Most national initiatives in medicine in developing countries come from international agencies such as the World Health Organization, which encourages improvements in public health practices. Population reduction is such an established priority, however, that infertility usually is overlooked as a problem in Egypt as in most of Africa. Inhorn believes it deserves much more respect.

"I have always had detractors who wonder why I want to study infertility in a place with an overpopulation problem," she said. "But in a high fertility society like Egypt, which is very pronatalist, both culturally and religiously, infertility causes significant social problems and often drives women on a desperate therapeutic quest." This quest includes not only visits to medical physicians, but also ethnogynecologists, including midwives, spiritual healers and herbalists.

Infertility in a patriarchal society

In her second book, Infertility and Patriarchy, Inhorn noted that in a patriarchal society such as Egypt women usually are blamed for infertility problems, even though statistically at least 40 percent of all infertility problems are attributable solely to the male.
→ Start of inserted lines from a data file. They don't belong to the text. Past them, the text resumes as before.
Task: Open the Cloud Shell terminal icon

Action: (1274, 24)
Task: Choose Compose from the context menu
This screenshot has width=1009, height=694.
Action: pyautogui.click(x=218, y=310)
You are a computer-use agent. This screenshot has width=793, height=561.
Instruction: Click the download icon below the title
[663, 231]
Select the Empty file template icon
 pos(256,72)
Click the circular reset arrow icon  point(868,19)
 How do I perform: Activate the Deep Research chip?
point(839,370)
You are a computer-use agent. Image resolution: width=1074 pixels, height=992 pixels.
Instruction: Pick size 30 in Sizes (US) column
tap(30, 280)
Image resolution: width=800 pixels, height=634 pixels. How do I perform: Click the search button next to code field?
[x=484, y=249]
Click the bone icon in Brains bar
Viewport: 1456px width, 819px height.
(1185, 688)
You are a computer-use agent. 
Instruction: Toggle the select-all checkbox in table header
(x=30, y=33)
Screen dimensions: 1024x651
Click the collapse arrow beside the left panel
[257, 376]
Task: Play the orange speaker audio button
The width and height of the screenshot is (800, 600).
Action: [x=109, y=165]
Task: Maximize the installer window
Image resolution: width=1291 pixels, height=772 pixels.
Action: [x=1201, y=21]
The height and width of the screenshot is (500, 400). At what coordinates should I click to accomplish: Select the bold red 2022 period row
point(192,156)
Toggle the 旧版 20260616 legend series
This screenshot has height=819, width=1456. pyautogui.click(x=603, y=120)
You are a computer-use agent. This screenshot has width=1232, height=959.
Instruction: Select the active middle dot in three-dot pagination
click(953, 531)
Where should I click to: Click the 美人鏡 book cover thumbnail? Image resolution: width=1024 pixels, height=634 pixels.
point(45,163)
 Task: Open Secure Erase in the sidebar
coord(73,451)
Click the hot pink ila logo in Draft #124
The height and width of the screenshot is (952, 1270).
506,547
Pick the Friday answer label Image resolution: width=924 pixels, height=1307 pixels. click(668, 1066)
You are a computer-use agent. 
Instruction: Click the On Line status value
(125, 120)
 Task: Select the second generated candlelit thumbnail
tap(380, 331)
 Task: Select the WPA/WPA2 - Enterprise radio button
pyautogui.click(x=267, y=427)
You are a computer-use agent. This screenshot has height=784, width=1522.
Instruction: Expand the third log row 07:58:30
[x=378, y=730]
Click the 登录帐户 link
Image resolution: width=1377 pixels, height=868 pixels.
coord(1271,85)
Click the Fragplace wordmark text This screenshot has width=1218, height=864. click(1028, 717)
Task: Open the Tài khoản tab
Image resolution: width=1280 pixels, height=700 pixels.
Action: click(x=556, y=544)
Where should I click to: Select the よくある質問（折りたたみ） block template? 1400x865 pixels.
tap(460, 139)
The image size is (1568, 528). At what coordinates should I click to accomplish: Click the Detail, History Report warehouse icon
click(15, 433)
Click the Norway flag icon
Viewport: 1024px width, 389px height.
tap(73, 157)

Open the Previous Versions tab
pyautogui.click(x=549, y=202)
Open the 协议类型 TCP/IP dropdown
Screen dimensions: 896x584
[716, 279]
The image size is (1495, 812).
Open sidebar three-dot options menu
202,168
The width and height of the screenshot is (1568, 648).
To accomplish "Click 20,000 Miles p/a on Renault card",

In Egypt, even when men are recognized to have an infertility problem, women still usually are the solution seekers.

Many times pressure to do so comes from the husband's family. Although Inhorn found that men in loving, committed marriages usually are happy with their wives despite childlessness, the problem comes from the husband's female relatives, who can be very cruel and insulting.

"In Egypt adults often continue to live with their extended families, where they are enmeshed in loving, connected relationships," said Inhorn. "Children are an important addition to the family line, especially to the husband. When couples can't have children, their families become very involved. Although the wife's family wants the marriage to work, the husband's family often tries to influence the husband to divorce."

Infertile women also are stigmatized because of the danger they might pose to other people's children. A major cultural belief in Egypt, said Inhorn, is that children fall ill because an infertile woman may be so envious that she gives a child the evil eye.

Inhorn will return to Egypt this summer under a Fulbright-Hays grant to study in vitro fertilization and the growing Islamic reaction to reproductive technologies.

"There are an estimated 27 million infertile Muslim women worldwide," she said. "We need to broaden the scope of what we consider to be women's health issues."